1. Field count. Every field you add increases abandonment. Stick to the minimum: name, phone, address, and payment method. If you're COD-only, you don't even need the payment method field. Baymard Institute research consistently shows that reducing form fields is one of the highest-impact checkout optimizations.

2. Mobile layout. Your form needs to work on a 6-inch screen with a thumb. Single-column layout. Large tap targets. No horizontal scrolling. Auto-detect city from postal code if possible — that's one less field the customer types on a tiny keyboard. For a deeper breakdown, see the mobile order form optimization guide.

3. Trust signals. On a single page, there's less space to build confidence. Add a visible order summary with product image, a clear total, and your return/exchange policy link. For COD, stating "Pay on delivery — no payment required now" reduces hesitation.

4. Speed. A one-page checkout that takes 4 seconds to load loses the advantage of being one page. Compress images, minimize scripts, and lazy-load anything below the fold. This matters double in emerging markets where average connection speeds are slower.

5. Error handling. If a customer fills out 8 fields and gets a vague "There was an error" message, they're gone. Validate fields in real-time — show a red border and specific message ("Phone number must be 10 digits") as they type, not after they submit.

How Do You Measure One-Page Checkout Performance?
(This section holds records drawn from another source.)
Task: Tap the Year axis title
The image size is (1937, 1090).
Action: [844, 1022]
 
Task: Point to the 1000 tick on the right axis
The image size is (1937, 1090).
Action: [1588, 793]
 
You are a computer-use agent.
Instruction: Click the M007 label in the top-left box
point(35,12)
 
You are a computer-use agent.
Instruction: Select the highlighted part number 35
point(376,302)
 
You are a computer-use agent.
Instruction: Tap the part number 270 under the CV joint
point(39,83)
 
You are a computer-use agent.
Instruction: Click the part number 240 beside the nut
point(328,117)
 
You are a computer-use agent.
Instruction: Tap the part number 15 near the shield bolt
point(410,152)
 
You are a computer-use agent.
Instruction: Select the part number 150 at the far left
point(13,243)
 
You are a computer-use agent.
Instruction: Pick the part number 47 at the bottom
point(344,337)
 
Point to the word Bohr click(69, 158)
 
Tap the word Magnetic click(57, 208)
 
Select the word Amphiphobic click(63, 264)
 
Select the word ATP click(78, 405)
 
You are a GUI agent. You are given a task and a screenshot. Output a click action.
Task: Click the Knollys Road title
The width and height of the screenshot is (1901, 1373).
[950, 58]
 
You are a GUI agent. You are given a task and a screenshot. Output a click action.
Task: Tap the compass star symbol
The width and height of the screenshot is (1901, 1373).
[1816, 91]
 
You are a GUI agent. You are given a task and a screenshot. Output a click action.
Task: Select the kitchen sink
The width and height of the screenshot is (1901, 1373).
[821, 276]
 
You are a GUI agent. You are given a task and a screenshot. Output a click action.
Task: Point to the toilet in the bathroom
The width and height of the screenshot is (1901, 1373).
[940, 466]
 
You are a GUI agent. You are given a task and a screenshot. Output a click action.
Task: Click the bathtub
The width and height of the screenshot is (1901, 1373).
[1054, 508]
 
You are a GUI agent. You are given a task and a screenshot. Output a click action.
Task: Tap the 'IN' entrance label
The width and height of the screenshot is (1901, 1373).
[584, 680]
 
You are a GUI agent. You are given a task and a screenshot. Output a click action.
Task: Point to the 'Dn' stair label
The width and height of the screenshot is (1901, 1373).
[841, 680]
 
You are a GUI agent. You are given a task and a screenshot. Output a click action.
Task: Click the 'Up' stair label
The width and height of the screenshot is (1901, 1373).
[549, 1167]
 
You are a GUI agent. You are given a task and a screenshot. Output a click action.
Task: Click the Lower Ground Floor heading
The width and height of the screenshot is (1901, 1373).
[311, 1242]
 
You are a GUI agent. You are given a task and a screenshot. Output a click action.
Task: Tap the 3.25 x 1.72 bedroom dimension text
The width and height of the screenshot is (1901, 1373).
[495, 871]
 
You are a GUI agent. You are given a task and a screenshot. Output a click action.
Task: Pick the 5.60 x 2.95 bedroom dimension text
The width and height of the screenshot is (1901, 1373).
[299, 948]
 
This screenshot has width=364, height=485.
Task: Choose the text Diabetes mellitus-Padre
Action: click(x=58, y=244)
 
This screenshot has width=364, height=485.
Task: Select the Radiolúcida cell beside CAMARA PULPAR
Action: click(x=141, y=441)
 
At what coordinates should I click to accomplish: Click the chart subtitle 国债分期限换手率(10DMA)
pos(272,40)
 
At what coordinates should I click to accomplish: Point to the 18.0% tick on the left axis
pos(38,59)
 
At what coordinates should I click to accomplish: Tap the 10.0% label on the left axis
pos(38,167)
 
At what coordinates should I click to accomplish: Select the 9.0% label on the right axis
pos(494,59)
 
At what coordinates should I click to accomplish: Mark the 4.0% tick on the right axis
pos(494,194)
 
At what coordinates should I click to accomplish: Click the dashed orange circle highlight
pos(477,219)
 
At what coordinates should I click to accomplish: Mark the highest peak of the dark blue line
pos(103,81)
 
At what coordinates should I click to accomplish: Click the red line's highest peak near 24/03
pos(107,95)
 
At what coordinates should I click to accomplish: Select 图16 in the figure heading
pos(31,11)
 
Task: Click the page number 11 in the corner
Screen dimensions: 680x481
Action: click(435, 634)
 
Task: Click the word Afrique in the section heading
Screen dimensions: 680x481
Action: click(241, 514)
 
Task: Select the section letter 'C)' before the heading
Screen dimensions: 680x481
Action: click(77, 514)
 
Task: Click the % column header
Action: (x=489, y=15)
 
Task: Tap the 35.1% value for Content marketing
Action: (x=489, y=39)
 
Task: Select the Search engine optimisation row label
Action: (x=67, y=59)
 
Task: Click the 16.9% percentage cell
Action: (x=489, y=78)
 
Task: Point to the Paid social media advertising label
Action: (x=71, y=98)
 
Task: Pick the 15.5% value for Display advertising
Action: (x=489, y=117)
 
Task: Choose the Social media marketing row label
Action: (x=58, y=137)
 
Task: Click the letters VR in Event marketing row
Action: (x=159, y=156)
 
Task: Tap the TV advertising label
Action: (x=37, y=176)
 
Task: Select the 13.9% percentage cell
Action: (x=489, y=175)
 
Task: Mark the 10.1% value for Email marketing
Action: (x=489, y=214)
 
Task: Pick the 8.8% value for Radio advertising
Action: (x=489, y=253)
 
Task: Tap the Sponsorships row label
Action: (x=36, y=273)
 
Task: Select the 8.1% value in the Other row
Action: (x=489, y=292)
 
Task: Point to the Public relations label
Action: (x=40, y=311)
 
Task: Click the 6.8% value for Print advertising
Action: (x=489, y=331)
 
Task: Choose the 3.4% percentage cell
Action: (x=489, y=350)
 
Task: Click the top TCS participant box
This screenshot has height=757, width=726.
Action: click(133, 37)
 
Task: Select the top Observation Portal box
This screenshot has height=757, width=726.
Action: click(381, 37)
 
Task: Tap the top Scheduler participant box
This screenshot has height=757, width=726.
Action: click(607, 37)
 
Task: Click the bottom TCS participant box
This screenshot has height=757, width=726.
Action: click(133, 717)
Switching your checkout layout without tracking the results is guesswork. Before you change anything, record these baseline numbers from your Shopify analytics:

  • Checkout completion rate — how many people who reach checkout actually finish it
  • Cart-to-order rate — how many people who add to cart end up placing an order
  • Mobile vs. desktop conversion — one-page checkout usually has a bigger impact on mobile

Run the new layout for at least two weeks before comparing. Short tests get skewed by traffic fluctuations, promotions, or day-of-week patterns. If you're running a one-page order form alongside Shopify's native checkout (some stores use the order form for COD and standard checkout for card payments), compare the two completion rates directly.

The stores that see the biggest lift from one-page checkout tend to share a few traits: high mobile traffic, COD or simple payment methods, and product catalogs where customers don't need extensive deliberation before buying.

If your store fits that profile, start with Shopify's native one-page checkout toggle — it's free and takes 30 seconds. If you're running COD and want the form embedded directly on the product page, EasySell's order form gets you there without code. Either way, fewer pages means fewer exits — and the math on that is hard to argue with.